4 Will You Be Breastfeeding Or Bottle Feeding?
Your decision to breast feed or formula feed is an important one. While there are many benefits, you will want to weigh the benefits and decide what is the best choice for your family. Also, you will want to decide before you deliver because if you decide to breastfeed, it’s best to try and breastfeed immediately. Your baby will be hungry and you will have a higher success rate. If you decide to formula feed, you will need to talk to your doctor and figure out whether you will need to bring formula or if that is something they provide. If your baby will be spending time in the nursery, your nurse will make sure to document whether or not your baby is breast fed or formula fed. If your baby is breastfed, the nurses will need to bring your baby back to you so you will be able to breast feed.
3 How Will You Be Caring For Baby?
There are a ton of decisions that you will need to make when it comes to baby care. If your child is a boy, the first decision you need to make is if you are going to circumcise him or not. There are both benefits and risks, so make sure you are educated and know what you want to do. And of course there is the vaccination subject that you will need to discuss with your pediatrician ahead of time. Whether you plan to vaccinate or not, it’s always a good idea to talk to your doctor so you know exactly what will be taking place. There are also many other routine procedures like antibiotic ointment on the baby’s eyes that you will need to decide on and document in your birth plan. The best thing to do is talk to your doctor and to get educated about the decisions you need to make.
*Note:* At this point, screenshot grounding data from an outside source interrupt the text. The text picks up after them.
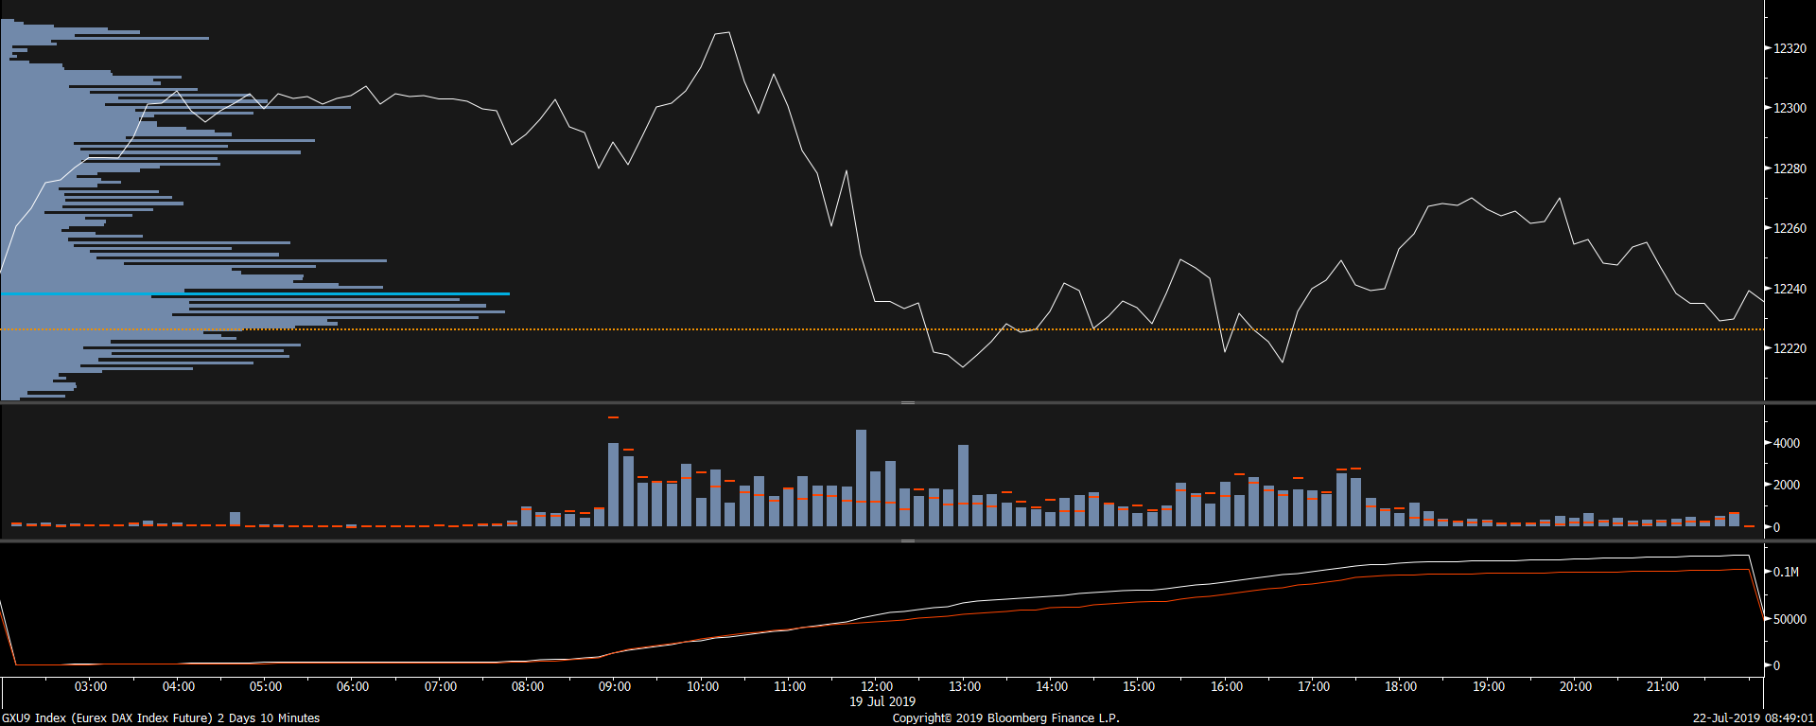Click the tallest volume bar just before 12:00
This screenshot has width=1816, height=726.
[861, 478]
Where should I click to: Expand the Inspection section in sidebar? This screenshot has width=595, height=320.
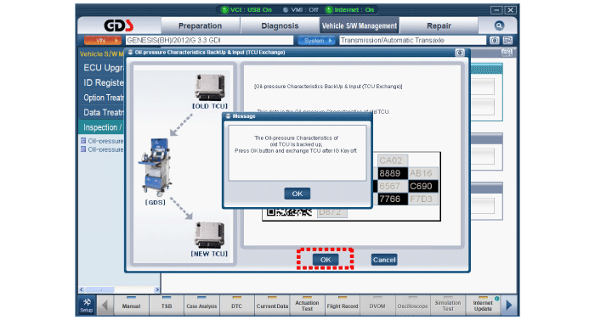click(x=102, y=127)
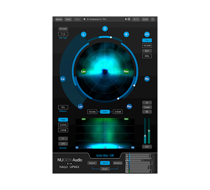The height and width of the screenshot is (190, 210).
Task: Click the Rsr rear surround icon
Action: click(129, 106)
2 Do You Want Visitors All Day Long?
Visitors will want to come and visit all day and night. They will want to come before the birth. They will want to come after the birth. They will want to come when you go home. It’s a good idea to discuss what your preference is with your partner so you are both on the same page. Do you want anyone to come and visit before hand, or do you just want to focus on labor? Are you going to allow anyone to come and visit after the baby is born or are you going to limit it to just family. I didn’t want anyone to come visit me before hand and we only wanted a select number of people to visit after. We made sure that we didn’t put anything on social media about me being at the hospital which helped keep visitors at bay. Do what’s best for your family.
1 Finally, How Will You Be Going Home?
Finally we get to talk about going home! Going home can be scary, especially if you’re a first time parent. I remember thinking that I couldn’t believe that this hospital was just letting me take this tiny human home with me. Different hospitals and birthing centers have different policies on when they will let mom and baby go home, so many sure you know what the rules are wherever you are delivering. Birthing centers can let you go after a couple of hours, while some hospitals like to keep you over 48 hours. I was lucky to know my doctor and have a relationship with her. When I had my second child, I was having a hard time being away from my first born and I was really tired of being at the hospital. I told my doctor how I felt and she gave us the okay to go home before 24 hours.